Researchers from the Kavli Institute for Particle Astrophysics and Cosmology (KIPAC), jointly run by Stanford University and the Department of Energy's SLAC National Accelerator Laboratory, shed light on this important era by analyzing 84 separate sets of X-ray telescope observations from the Japanese-US Suzaku satellite. Their results appear today in the journal Nature.

"We saw that iron is spread out between the galaxies remarkably smoothly," said Norbert Werner, lead author of the paper. "That means it had to be present in the intergalactic gas before the Perseus cluster formed."

The even distribution of these elements supports the idea that they were created at least 10 to 12 billion years ago. According to the paper, during this time of intense star formation, billions of exploding stars created vast quantities of heavy elements in the alchemical furnaces of their own destruction. This was also the epoch when black holes in the hearts of galaxies were at their most energetic.

Image - Artist's depiction of several phenomena, including supernovae and active galactic nuclei, which spread heavy elements through the cosmos. (Akihiro Ikeshita)(Akihiro Ikeshita)
Artist's depiction: Young stars, exploding supernovae, and voraciously feeding black holes produced powerful winds 10-12 billion years ago. These winds were the spoon that lifted the iron from the galaxies and mixed it with the intergalactic gas. (Akihiro Ikeshita)

"The combined energy of these cosmic phenomena must have been strong enough to expel most of the metals from the galaxies at early times, and to enrich and mix the intergalactic gas." said co-author and KIPAC graduate student Ondrej Urban.

To settle the question of whether the heavy elements created by supernovae remain mostly in their home galaxies or are spread out through intergalactic space, the researchers looked through the Perseus cluster in eight different directions. They focused on the hot, 10 million degree gas that fills the spaces between galaxies and found the spectroscopic signature of iron reaching all the way to the cluster's edges.

"We estimate there's about 50 billion solar masses of iron in the cluster," said former KIPAC member and co-author Aurora Simionescu, who is currently with the Japanese Aerospace Exploration Agency as an International Top Young Fellow. "We think most of the iron came from a single type of supernovae, called Type Ia supernovae."
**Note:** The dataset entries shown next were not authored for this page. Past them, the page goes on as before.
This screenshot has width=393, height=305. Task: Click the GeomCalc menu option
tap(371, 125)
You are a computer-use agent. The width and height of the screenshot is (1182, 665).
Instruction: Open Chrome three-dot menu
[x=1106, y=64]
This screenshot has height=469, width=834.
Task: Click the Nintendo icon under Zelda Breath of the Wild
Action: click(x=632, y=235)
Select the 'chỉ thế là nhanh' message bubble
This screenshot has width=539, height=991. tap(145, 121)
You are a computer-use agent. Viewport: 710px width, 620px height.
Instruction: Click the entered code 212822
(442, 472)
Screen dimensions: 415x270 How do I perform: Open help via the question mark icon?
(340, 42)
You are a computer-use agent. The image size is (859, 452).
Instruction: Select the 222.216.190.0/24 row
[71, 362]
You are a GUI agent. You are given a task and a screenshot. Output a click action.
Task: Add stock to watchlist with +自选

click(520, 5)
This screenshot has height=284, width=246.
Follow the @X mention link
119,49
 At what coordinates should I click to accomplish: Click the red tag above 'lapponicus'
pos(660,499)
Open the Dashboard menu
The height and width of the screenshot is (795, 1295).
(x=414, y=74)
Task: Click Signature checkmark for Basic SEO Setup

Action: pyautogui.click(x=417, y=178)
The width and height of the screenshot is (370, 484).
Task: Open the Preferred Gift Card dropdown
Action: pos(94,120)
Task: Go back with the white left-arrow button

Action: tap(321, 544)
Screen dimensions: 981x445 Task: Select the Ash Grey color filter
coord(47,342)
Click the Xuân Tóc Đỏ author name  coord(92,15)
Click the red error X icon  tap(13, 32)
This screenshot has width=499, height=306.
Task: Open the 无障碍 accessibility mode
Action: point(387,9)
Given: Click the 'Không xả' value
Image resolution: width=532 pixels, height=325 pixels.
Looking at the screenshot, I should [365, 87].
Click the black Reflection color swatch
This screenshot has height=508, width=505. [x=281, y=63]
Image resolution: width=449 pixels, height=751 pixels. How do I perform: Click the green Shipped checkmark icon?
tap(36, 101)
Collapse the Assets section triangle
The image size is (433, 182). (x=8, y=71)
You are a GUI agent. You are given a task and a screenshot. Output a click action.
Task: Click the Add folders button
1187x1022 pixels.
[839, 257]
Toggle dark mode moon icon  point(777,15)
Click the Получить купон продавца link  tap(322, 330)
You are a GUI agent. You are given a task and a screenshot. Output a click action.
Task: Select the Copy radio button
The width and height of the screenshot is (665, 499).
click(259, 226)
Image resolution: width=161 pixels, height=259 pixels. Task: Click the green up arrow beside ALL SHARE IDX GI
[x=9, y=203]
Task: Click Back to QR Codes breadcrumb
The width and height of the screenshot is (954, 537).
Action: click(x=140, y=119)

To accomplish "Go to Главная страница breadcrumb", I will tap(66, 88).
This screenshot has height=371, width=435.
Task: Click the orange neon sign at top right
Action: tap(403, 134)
In Type Ia supernovae the stars are destroyed and release all their material to the void. The researchers believe that at least 40 billion Type Ia supernovae must have exploded within a relatively short period on cosmological time scales in order to release that much iron and have the force to drive it out of the galaxies.

The results suggest that the Perseus cluster is probably not unique, and that iron – along with other heavy elements – is evenly spread throughout all massive galaxy clusters, said Steven Allen, a KIPAC professor and head of the research team.

"You are older than you think – or at least, some of the iron in your blood is older, formed in galaxies millions of lights years away and billions of years ago," Simionescu said.

The researchers are now looking for iron in other clusters and eagerly awaiting a mission capable of measuring the concentrations of elements in the hot gas with greater accuracy.

"With measurements like these, the Suzaku satellite is having a profound impact on our understanding of how the largest structures in our universe grow," Allen said. "We're really looking forward to what further data can tell us."

The research was supported by the Japanese Aerospace Exploration Agency and by the US Department of Energy.

For questions or comments, contact the SLAC Office of Communications at communications@slac.stanford.edu.


Citation: Norbert Werner, Ondrej Urban, Aurora Simionescu, and Steven W. Allen, Nature, 30 Oct 2013 (doi:10.1038/nature12646)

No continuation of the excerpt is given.